Роман Перельштейн - Видимый и невидимый мир в киноискусстве
Дело в том, что Бунюэль, как всякий настоящий художник, поэт в области кино, пытается воссоединить видимый мир (действительный) и невидимый (идеальный). Но так как невидимое, оно же сакральное, в понимании режиссера дискредитировано, проституциировано, превращено в фетиш, то «отдуваться» приходится видимому. Оно, будучи максимально далеким от совершенства (чего только стоят все эти опустившиеся нищеброды), при помощи «неподобных подобий» апофатического дискурса, то есть через всевозможные непотребства, возопиет к истине так, как не смогла бы никакая этическая и эстетическая норма.
Бунюэль пытается перевернуть мир, поставленный на голову задолго до него. Поэтому ему приходится постоянно, причем варварскими способами, разоблачать попытки столпов общества в лице церкви и других институтов власти представить действительность успешной и прогрессивной. Режиссер создает одного гротескового Христа за другим вовсе не для того чтобы разоблачить Христа, а чтобы сорвать бинты с глаз религиозного фанатика и буржуазного прагматика. Их вполне устраивает искаженный порядок вещей как видимых, низведенных до измерения товара, так и невидимых, превращенных из идеи в идола. Но что самое важное, Бунюэль в различные периоды своей жизни сам был и фанатиком и прагматиком. Режиссер сражается со своими собственными драконами – ложными иллюзиями, религиозными предрассудками, он «пускает в расход» свои химеры и делает это с такой истовостью, что его враги и друзья не могут понять – Бунюэль за религию или против? Самое удивительное состоит, пожалуй, в том, что Бунюэль и сам не может этого понять. Не потому ли Жиль Делёз в работе «Кино» и написал о великом испанском режиссере, что «радикальная критика религии подпитывалась истоками возможной веры, а безудержная критика христианства как института оставила Христу шанс как личности». И далее: «Не так уж неправы те, кто видит в творчестве Бунюэля внутренний спор с собственными христианскими импульсами…»[65].
Хотя кто-то, вероятно, разделит и другую точку зрения на декларируемый атеизм Бунюэля, как это сделала киновед О.Рейзен, интерпретируя образ слепого, который занимает место Христа за столом Тайной вечери. «Бунюэль сказал своей реконструкцией то, что хотел сказать: лишь незрячий Иисус мог решить, что его жертва искупит грехи человеческие»[66].
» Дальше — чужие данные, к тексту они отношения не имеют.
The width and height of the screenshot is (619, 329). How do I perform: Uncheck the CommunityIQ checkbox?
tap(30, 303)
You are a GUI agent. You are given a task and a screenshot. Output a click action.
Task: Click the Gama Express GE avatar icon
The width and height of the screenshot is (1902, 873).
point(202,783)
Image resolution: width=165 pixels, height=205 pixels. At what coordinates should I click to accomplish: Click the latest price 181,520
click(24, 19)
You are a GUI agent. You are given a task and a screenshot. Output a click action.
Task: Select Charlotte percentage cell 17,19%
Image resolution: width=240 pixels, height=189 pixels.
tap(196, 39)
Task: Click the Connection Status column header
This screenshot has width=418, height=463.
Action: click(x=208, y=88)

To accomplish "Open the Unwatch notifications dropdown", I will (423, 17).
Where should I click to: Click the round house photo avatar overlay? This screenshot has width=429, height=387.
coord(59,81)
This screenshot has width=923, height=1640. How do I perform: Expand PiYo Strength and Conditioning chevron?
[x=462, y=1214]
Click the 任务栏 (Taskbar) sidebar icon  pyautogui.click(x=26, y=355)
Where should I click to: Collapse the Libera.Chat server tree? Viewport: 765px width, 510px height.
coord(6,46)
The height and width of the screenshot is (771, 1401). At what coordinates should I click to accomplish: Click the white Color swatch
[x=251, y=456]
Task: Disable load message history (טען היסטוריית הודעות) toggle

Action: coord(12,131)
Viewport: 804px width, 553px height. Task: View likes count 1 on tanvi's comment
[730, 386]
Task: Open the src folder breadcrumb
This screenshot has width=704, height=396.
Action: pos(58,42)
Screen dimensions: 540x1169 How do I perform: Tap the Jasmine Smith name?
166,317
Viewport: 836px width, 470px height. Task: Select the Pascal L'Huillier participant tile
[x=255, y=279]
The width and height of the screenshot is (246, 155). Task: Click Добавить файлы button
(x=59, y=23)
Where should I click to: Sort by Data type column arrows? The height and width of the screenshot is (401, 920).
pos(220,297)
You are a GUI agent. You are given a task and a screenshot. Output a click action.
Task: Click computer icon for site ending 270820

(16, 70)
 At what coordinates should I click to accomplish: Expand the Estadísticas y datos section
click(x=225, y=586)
Обращаясь к Новому Завету, испанский режиссер пытается пролить свет на область невидимого, и в этом смысле он, безусловно, является художником-трансценденталистом. «Весь день мы только и разговаривали, что о Святой Троице, о двойственности Христа, о чудесах девы Марии»[67], – свидетельствует режиссер, рассказывая о съемках картины «Млечный путь». Его кюре носят под сутаной саблю, так, на всякий случай. Бунюэль со всей определенностью говорит нам – либо вера в сердце, либо сабля под полой.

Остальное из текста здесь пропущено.